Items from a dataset
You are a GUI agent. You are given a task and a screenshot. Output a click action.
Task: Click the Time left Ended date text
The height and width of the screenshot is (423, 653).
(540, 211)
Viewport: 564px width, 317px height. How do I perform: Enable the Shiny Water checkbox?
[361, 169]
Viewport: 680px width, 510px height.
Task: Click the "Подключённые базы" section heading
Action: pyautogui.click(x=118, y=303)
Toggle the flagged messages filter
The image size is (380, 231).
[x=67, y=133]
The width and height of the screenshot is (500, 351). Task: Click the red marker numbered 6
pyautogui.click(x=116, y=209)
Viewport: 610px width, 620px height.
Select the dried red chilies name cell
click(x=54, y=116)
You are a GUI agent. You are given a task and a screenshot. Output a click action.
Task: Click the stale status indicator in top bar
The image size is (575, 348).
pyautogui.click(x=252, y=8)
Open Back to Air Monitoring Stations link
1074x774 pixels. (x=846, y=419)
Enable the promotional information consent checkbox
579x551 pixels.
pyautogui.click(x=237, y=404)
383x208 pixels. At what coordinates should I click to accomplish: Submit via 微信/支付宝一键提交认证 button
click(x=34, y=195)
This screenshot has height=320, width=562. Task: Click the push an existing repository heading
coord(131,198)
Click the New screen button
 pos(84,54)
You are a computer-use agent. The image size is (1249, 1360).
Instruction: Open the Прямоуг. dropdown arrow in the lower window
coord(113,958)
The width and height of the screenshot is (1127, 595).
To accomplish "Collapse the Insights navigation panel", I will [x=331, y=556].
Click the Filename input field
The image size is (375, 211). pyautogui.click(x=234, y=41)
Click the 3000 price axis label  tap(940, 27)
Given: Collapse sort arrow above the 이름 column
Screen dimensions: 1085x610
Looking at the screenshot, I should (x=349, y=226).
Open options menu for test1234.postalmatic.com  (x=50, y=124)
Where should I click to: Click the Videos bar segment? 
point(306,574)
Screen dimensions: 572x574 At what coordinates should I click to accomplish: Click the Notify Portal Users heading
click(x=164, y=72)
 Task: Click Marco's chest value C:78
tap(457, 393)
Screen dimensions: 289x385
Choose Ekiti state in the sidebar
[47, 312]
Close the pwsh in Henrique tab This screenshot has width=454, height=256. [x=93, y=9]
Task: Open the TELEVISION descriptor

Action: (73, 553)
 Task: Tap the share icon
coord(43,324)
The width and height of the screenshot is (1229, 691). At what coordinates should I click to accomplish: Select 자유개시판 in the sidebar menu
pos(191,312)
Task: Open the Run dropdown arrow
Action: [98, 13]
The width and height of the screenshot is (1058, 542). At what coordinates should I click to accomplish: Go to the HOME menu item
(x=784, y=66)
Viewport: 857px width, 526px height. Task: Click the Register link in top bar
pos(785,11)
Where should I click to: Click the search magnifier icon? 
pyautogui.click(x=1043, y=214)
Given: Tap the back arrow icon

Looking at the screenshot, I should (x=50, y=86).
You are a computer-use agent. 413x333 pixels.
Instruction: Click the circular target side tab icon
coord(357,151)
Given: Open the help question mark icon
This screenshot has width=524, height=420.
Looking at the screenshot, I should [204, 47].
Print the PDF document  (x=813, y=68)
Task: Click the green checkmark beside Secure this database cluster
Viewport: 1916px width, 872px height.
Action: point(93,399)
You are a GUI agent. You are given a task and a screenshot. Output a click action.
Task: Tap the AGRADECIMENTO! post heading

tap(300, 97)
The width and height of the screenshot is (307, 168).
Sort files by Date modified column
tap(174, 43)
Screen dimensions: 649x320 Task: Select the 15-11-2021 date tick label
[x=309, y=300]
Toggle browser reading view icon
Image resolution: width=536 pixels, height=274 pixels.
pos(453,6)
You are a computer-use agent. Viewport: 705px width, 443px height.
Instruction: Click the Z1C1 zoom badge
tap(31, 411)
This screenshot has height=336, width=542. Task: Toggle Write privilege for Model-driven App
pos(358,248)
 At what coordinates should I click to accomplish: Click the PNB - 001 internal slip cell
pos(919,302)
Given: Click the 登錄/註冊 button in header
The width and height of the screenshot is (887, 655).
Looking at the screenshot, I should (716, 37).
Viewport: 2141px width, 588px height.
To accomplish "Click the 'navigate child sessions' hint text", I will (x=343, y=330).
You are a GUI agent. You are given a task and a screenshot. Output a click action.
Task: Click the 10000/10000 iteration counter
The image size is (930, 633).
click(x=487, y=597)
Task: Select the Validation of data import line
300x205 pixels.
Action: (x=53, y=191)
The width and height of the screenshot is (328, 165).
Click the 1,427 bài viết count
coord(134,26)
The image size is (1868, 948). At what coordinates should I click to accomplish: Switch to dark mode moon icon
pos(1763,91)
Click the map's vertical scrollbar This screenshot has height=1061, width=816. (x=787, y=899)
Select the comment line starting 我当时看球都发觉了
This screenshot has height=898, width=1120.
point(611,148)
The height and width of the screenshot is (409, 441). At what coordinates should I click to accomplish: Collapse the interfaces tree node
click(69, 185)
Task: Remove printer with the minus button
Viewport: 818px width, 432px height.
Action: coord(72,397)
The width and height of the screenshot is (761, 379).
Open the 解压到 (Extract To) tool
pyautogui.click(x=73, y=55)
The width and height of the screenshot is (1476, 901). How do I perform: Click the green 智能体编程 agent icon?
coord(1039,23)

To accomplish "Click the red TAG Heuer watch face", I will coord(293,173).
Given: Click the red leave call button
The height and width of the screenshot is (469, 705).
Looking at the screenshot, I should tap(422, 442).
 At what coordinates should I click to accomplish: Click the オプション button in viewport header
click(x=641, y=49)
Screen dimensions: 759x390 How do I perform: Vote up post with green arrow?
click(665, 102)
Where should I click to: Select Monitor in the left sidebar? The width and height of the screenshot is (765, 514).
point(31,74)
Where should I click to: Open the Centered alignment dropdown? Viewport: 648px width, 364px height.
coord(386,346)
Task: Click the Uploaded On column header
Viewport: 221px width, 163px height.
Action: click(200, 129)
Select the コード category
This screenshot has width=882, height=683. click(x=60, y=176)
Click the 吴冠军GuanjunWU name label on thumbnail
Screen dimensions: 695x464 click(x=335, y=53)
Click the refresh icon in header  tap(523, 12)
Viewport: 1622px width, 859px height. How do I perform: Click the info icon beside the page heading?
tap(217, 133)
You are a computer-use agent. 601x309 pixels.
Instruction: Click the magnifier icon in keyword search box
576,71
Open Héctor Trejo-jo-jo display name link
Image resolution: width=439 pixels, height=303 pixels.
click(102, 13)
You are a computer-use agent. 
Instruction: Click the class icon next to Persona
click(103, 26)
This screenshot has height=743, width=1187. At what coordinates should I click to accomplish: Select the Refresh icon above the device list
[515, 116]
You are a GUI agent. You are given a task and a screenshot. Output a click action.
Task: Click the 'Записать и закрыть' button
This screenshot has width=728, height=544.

# ABOUT THIS TASK
Return exactly the lines in the records above, beginning with the one that holds "Task: Click the Uploaded On column header" and ending with the last.

# SOLUTION FOR THIS PROBLEM
Task: Click the Uploaded On column header
Viewport: 221px width, 163px height.
Action: click(200, 129)
Select the コード category
This screenshot has width=882, height=683. click(x=60, y=176)
Click the 吴冠军GuanjunWU name label on thumbnail
Screen dimensions: 695x464 click(x=335, y=53)
Click the refresh icon in header  tap(523, 12)
Viewport: 1622px width, 859px height. How do I perform: Click the info icon beside the page heading?
tap(217, 133)
You are a computer-use agent. 601x309 pixels.
Instruction: Click the magnifier icon in keyword search box
576,71
Open Héctor Trejo-jo-jo display name link
Image resolution: width=439 pixels, height=303 pixels.
click(102, 13)
You are a computer-use agent. 
Instruction: Click the class icon next to Persona
click(103, 26)
This screenshot has height=743, width=1187. At what coordinates should I click to accomplish: Select the Refresh icon above the device list
[515, 116]
You are a GUI agent. You are given a task and a screenshot. Output a click action.
Task: Click the 'Записать и закрыть' button
This screenshot has width=728, height=544.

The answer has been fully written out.